Each one is 18”W x 30”H. This project was organized by Suzanne M Jones. See her website for more; the exhibition schedule is there and also on my Schedule page. A book by that name is also available, with color photographs of every quilt and explanatory text.
Far Side Geology
The far side of the moon is utterly unfamiliar to most of us. It is very different from the side of the moon that faces us, lacking the large maria (seas), instead covered completely by craters. This quilt depicts about half of the far side. The thread colors and quilting stitch patterns depict various geologic features, broken by stripes of greys, showing the terrain. As a cartographer, I naturally feel that geologic map design involves art along with science.
My source, The Geologic Map of the Central Far Side of the Moon, was produced by the U.S. Geological Survey. As an United States government agency, the map is considered in public domain.

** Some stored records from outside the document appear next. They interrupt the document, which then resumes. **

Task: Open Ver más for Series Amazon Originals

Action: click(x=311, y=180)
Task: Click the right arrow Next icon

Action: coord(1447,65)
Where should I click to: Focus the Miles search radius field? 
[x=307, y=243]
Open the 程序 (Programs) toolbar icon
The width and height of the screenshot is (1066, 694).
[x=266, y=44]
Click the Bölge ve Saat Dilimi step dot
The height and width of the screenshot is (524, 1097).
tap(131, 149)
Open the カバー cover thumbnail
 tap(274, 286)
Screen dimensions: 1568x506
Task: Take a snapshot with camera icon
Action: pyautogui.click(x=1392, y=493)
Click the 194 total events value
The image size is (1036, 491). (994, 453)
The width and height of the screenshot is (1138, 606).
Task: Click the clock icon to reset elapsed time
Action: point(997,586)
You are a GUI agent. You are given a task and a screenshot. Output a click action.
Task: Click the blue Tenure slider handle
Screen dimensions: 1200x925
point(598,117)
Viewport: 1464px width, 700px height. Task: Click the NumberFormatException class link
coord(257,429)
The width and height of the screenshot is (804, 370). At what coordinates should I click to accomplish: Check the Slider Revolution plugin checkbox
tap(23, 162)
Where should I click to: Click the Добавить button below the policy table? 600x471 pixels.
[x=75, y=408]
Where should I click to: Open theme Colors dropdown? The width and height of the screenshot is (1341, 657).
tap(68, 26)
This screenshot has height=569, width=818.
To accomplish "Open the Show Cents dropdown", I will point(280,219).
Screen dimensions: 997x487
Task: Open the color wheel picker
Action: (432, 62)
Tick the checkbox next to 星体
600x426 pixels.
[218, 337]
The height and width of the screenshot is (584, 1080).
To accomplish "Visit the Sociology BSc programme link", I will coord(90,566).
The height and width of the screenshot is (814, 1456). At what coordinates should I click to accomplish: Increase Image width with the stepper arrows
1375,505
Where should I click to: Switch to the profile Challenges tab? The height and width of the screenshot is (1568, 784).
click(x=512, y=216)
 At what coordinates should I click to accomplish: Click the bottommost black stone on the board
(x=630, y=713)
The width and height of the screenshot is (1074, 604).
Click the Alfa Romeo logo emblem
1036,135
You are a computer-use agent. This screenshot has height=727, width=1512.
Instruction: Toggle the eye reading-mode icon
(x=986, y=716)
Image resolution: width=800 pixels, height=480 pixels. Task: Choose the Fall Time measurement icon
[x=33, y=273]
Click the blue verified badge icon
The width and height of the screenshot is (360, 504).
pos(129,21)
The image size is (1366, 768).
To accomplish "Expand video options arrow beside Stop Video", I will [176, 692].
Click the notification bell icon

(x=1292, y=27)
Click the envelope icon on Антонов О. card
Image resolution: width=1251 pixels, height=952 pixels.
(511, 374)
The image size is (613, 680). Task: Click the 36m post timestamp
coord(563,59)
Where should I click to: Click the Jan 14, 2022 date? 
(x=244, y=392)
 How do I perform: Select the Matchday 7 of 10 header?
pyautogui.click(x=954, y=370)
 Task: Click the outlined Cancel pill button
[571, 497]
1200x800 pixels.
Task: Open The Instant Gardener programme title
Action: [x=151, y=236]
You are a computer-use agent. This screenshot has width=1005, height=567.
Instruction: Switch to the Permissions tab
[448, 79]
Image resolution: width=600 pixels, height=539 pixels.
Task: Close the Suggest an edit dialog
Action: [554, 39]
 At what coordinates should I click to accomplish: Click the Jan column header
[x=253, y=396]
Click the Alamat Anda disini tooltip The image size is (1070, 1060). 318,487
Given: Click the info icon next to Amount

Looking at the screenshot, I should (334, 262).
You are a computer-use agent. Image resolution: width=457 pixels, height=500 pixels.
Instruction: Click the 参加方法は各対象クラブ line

Machine pieced, appliqued and quilted; thread sketching
I’ve long been fascinated by Collins being the first human to be utterly alone, while on the far side of the moon. Collins recalled that Armstrong, Aldrin, and 3 billion people were “…all over there, and if I looked in the other direction there was God knows what: only me and the rest of the universe. I liked that feeling, being a part of the rest of the universe instead of part of the Solar System. I didn’t mind being in that corner of the universe alone by myself. I enjoyed that. I wish someone would have communicated with me, but no one did.”
My quilt imagines him floating alone and vulnerable, a speck of white above the moon. He reaches out to an awe-full nebula above, an infinity of galaxies within.
Machine applique and quilting. Painted and drawn, figure is fused to background.
Commercial prints (including black glitter on cotton - partially painted over), paint, ink, colored pencils, fabric pastel
Apollo IV, an unmanned mission, was the first to use the big Saturn V rocket, powerful enough to reach lunar orbit. It also tested the heat shield on the capsule during reentry. Since this mission did not leave Earth orbit, in order to replicate the same reentry speed as the later moon shot missions, its last orbit fired it up a “roller coaster” and back down a very steep path (depicted in the map graphic in the lower left).